Kim es un sujeto de 1,70 de estatura, flaco, de cabello negro y largo. Solo le falta vestir un keikogi para parecer un karateka. Juega fútbol varios días a la semana, con un grupo de amigos, en una cancha sintética de la Avenida Las Vegas.

Retoma el relato en el momento en que sus padres se establecieron en un campo de refugiados. Tuvieron que enviar a varios de los hijos para que se criaran con familiares, lejos de la guerra. En breve, su papá abrió su taller de orfebrería. Su mamá se quedaba en el albergue cocinando pastas de fríjol y arroz para la familia. Era el inicio del decenio del setenta. Fue entonces, allá en Laos, cuando nacieron Kim, en 1972, y los dos menores. Los padres soñaban con salir de ese lugar de vida incómoda y difícil.

Y salieron.

La guerra se extendió hasta Laos y los sorprendió allá. De nuevo, la familia Le volvió a desplazarse. Otra vez, caminadas interminables por valles y montañas, en climas tropicales, a veces con tiempo seco y temperaturas cálidas y otras con tormentas de lluvias heladas. De nuevo, la marcha silenciosa... Esta vez, sus plantas se detuvieron en Tailandia. Y lo que era más detestable: otra vez la vida en un campo de refugiados, con albergues hechos de carpas y de construcciones precarias.

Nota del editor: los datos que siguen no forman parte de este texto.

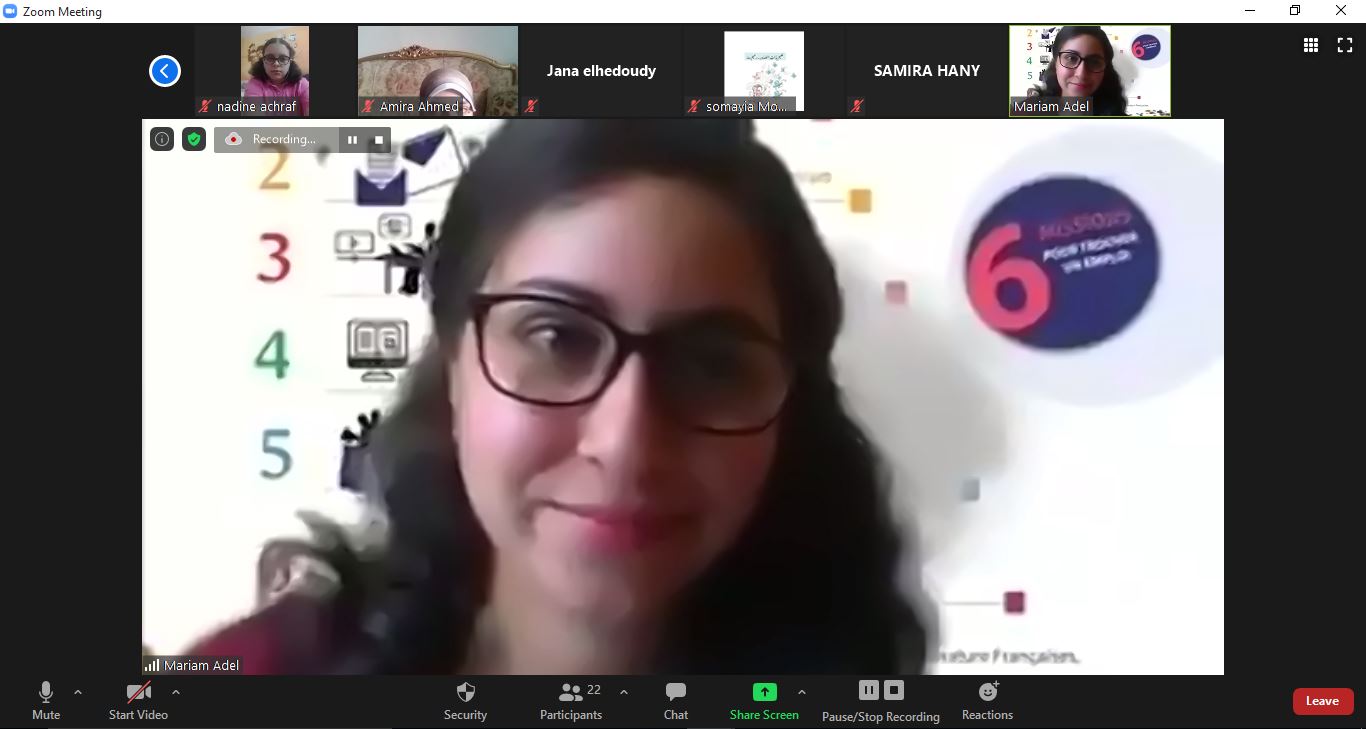
Task: Open the Participants panel
Action: [571, 700]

“Mis padres intentaban mantener la familia unida —cuenta Kim—. También, que no perdiéramos la cultura vietnamita: la lengua, las costumbres, la comida, las canciones, el budismo. Todos somos budistas”.

Para ellos es importante el signo del calendario chino. A veces, en las casas, en lugar de llamarlos por el nombre, a los hijos los llaman por el del animal. A él, Rata: el primero de los signos del zodíaco. Dicen que trae prosperidad y es símbolo de astucia.

Sin desmayo, llenaban solicitudes de asilo en Alemania, Estados Unidos y Australia. Seis años pasaron en ese territorio. Del país europeo les llegó la invitación... Kim tenía siete años cuando llegó a Berlín.

La historia lo persigue

Kim sale a la acera a fumar un cigarrillo, tal vez con la intención de no dejar el lugar impregnado de olor a tabaco. Sin llevar la mitad, lo arroja lejos y vuelve a entrar.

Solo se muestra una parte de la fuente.